Premier Słowacji, Robert Fico, planuje wizytę w Moskwie, gdzie spotka się z Władimirem Putinem. Informację tę podały serbskie media, a za źródło służyły wypowiedzi prezydenta Serbii, Aleksandara Vucicia. Głównym powodem tego spotkania jest odmowa Ukrainy na tranzyt rosyjskiego gazu przez swoje terytorium, co zdaniem Fico, prowadzi do poważnego kryzysu gazowego, w obliczu którego stanęła region.

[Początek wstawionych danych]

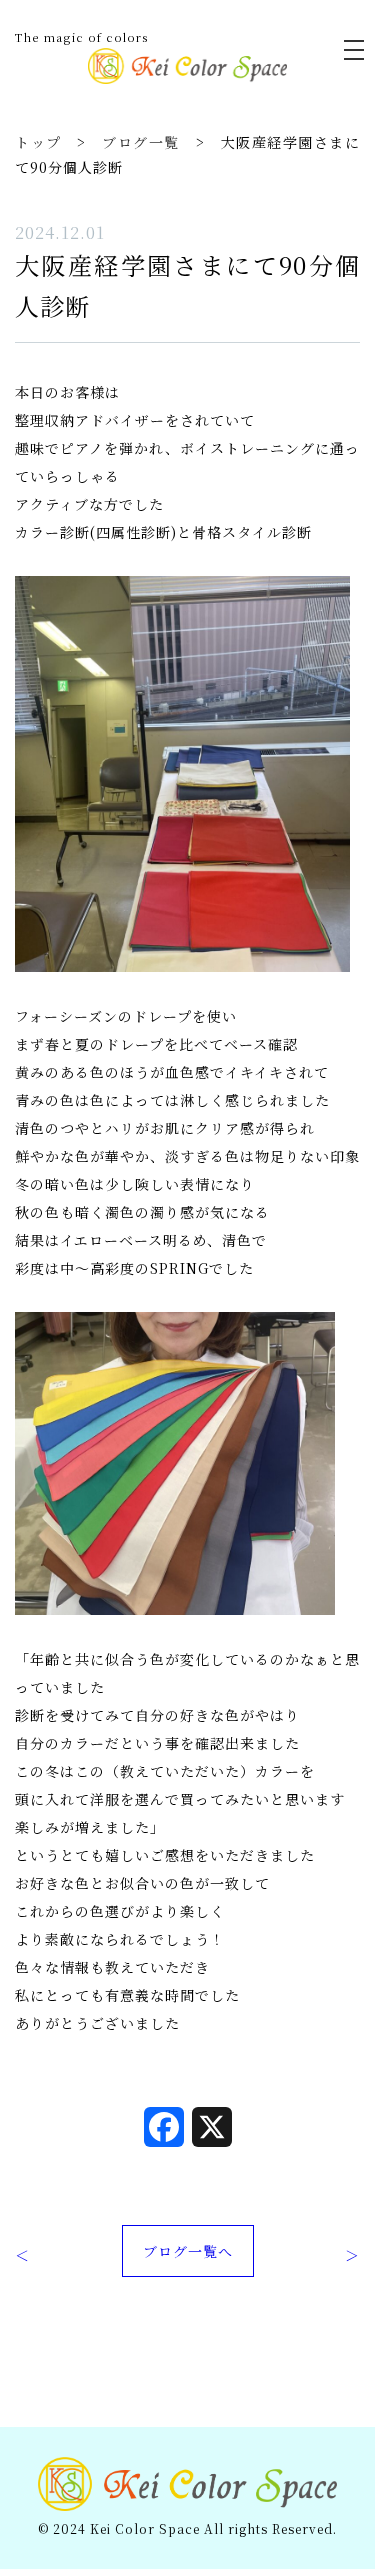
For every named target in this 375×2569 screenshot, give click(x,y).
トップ (38, 142)
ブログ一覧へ (188, 2251)
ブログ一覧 (141, 142)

Nieoficjalne informacje o wizycie
Vucić, przytaczając przekazy z różnych źródeł, powiedział, że Fico uda się do Moskwy, aby porozmawiać z Putinem. To spotkanie ma mieć miejsce w najbliższy poniedziałek. Prezydent Serbii dodał, że możliwa wizyta premiera Słowacji jest bezpośrednio związana z decyzją Ukrainy o zakończeniu tranzytu rosyjskiego gazu od 1 stycznia 2025 roku. Sytuacja ta, według Vucicia, jest skomplikowana, co może wywołać określoną reakcję ze strony innych liderów Unii Europejskiej.
Ukraina i problem gazowy
W czwartek na konferencji prasowej prezydent Ukrainy, Wołodymyr Zełenski, potwierdził, że Ukraina nie przedłuży umowy tranzytowej na rosyjski gaz z Gazpromem, która wygasa z początkiem 2025 roku. Kijów ma zamiar zablokować Moskwie możliwość uzyskiwania dodatkowych dochodów, które mogłyby być użyte na kontynuację działań wojennych. Fico w odpowiedzi skrytykował tę decyzję, wskazując na potencjalny kryzys gazowy, w obliczu którego stoi Słowacja. Podkreślił, że jeśli Ukraina nie zmieni swojego stanowiska, Bratysława może być zmuszona do rozważenia działań.
Konsekwencje dla Słowacji
Słowacja ma długoterminowy kontrakt z Gazpromem, a szacunki wskazują na to, że alternatywy mogą generować dodatkowe koszty w wysokości 220 mln euro na opłatach tranzytowych. W międzyczasie komisarz UE ds. energii, Kadri Simson, poinformowała o przygotowaniach Unii Europejskiej do ostatecznego zakończenia importu rosyjskiej energii. Cała sytuacja stawia przed Europą wiele wyzwań, z którymi konieczne będzie podjęcie prób radzenia sobie w nadchodzących latach.